Author of The CashPT Blueprint; business owner, coach and podcast host helping healthcare entrepreneurs scale their time, income and impact.
If you learn only one lesson from the last year, let it be this: your business needs multiple streams of income to stay resilient and profitable.
Factors outside of your control — a pandemic, an economic downturn, an algorithm change, a few negative reviews — can upend your business overnight, leaving you scrambling for solutions. Scenarios like these are all too common right now:
• You had a single source for client referrals, and they went out of business
• You designed your services to be provided in-person, but that won’t be possible for some time
• You only sold your products from a brick-and-mortar store, and you’ve had to close your doors during local lockdowns
The past year has been a stress test for businesses, and those that adapted or pivoted quickly were able to survive and even thrive. Don’t wait for this crisis to worsen or the next to emerge. Adopt the old adage, “Don’t put all your eggs in one basket,” now.
How I Diversify My Business Income Streams
My businesses have evolved and grown over the course of my career. I’m a physical therapist who operates a clinic offering physical therapy, massage therapy and health coaching. The clinic is my primary business, but I’ve also channeled my experience into complementary services, such as online business and marketing courses for PTs, consulting services for corporations and business coaching for individuals.
MORE FOR YOU
With each new venture, I’ve gained more skills and experience that are valuable to others — even if I didn’t realize it at the time. This is true for you, too. No matter what your primary business is, you have expertise that other people need and are willing to pay for. Here are five ideas for developing additional revenue streams.
1. Online Courses
Transform your knowledge into a step-by-step course that helps people solve a problem. Use one of the many online platforms that make it simple to build and host your course, or do it for free using nothing but an email list and a private Facebook group.
The best advice I can give you is to sell your course before you create it. I’ve used this model to launch my most successful online courses, generating more than $1.8 million. First, figure out what your customers truly want. Ask your followers via social media or email what their biggest challenge is in a certain area — for example, “What’s your biggest pain point in marketing?” — and build an outline of a course that offers a solution to that problem.

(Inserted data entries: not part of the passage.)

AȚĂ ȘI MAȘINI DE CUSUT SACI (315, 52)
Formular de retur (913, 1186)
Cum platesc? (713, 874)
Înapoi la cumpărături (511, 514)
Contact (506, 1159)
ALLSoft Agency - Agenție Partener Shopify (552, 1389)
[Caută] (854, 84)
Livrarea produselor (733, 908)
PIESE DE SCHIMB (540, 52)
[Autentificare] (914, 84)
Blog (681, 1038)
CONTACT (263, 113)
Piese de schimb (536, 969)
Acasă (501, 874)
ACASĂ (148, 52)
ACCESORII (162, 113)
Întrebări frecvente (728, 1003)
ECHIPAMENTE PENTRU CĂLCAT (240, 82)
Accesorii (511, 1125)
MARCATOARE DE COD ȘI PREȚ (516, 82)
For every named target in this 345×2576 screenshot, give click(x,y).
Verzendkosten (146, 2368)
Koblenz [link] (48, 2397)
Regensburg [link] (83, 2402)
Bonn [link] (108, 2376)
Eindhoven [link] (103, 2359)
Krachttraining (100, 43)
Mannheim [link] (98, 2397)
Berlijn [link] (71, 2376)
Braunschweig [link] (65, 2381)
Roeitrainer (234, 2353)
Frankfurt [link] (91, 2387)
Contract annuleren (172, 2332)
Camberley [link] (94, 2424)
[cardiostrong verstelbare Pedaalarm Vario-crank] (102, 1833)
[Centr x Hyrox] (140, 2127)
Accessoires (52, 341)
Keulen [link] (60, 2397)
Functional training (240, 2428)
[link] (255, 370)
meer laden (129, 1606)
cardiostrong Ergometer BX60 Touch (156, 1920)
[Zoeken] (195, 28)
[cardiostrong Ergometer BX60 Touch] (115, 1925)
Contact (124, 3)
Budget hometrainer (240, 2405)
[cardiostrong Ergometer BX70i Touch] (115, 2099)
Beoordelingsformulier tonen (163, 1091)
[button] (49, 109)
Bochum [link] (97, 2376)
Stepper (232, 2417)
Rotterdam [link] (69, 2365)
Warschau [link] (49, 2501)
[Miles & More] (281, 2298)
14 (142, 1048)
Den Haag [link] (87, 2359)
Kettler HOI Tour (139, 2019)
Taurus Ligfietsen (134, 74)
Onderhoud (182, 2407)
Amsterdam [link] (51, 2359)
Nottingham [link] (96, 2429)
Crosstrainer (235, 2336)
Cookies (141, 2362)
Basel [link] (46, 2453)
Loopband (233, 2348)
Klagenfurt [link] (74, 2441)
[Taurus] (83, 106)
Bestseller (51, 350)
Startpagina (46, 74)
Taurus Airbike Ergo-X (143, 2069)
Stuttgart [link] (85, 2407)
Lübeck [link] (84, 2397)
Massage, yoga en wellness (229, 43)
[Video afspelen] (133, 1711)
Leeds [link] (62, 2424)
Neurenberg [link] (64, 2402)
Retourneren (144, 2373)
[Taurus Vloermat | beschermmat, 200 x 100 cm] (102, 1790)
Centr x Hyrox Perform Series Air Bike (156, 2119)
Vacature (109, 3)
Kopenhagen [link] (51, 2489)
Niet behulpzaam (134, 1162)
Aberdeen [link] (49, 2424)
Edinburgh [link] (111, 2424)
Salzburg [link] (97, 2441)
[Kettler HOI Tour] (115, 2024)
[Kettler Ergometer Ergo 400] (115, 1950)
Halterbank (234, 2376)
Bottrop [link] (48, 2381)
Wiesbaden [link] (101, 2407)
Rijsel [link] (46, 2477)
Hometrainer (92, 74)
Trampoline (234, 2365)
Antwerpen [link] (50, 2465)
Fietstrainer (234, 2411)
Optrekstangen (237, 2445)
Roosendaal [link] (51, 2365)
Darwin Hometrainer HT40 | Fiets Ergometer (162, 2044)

Find a dozen people who want the course and will actually pay for it, then build the curriculum for them once you have proof of concept. Treat this first group as beta testers, and offer them the course at a discounted rate in exchange for their patience and feedback as you develop videos, written content or downloadable assets that address their pain points. Agree to deliver different modules in a certain timeframe, and raise the price for future customers after you’ve worked out the kinks.
2. Online Sales
Consider which of your current products or services you could sell online. Which digital or physical products could you offer in an online store? Which in-person services could you convert to a digital format? Could you develop a new knowledge product from existing resources, like a video series based on your website’s FAQ page? Expanding how you reach your customers makes your business more flexible and resilient.
In 2020, our clinic created new ways to help our physical therapy patients through video calls instead of in-person visits. If they express an interest in buying a physical product to help them with exercises at home, we can sell and send it to them. This is also an opportunity to tie a tangible product to an intangible service; for example, we may include a note with the product that says, “If you need additional help, we’d be happy to apply the $50 you spent here to a strategy session or a total body diagnostic with our clinic.”
Think of the areas in which your friends and colleagues already ask for your help. What questions do you answer often? What do you know how to do that you might take for granted but that others around you value? These are all potential opportunities for consulting services.
Test your ideas in a low-risk way. Answer questions and share your advice in LinkedIn and Facebook groups and other professional forums. This is how I got started; I was simply trying to be helpful, then people began offering to pay me for my expertise. Consulting fees for speaking at events or coaching companies and individuals can reach hundreds or even thousands of dollars an hour.
4. Complementary Services
Build out another stream of income that serves your current customers in a different way. How can you address another need or solve a different problem for them?
In my coaching business, I assist clients in scaling their businesses, but I’m also developing a product that helps develop email automation systems. In our clinic, we help people recover from pain conditions and injuries; when they recover, they don’t need physical therapy anymore but may be interested in massage therapy.
5. Affiliate Sales
Connect your customers with helpful resources while also earning a commission through affiliate sales. You recommend software vendors, service providers or products that you use and believe in, and when people purchase them, you earn a small share of the fees.
For instance, in my coaching business, I have an affiliate partnership with a merchant processing company. If clients sign up for the service, I earn a modest percentage of the recurring fees. It provides a steady income stream that continues for as long as clients use the software, even if I stop my working relationship with them.
If you want to future-proof your business, you need a second (or a third or fourth) source of income, and now is the right time to start.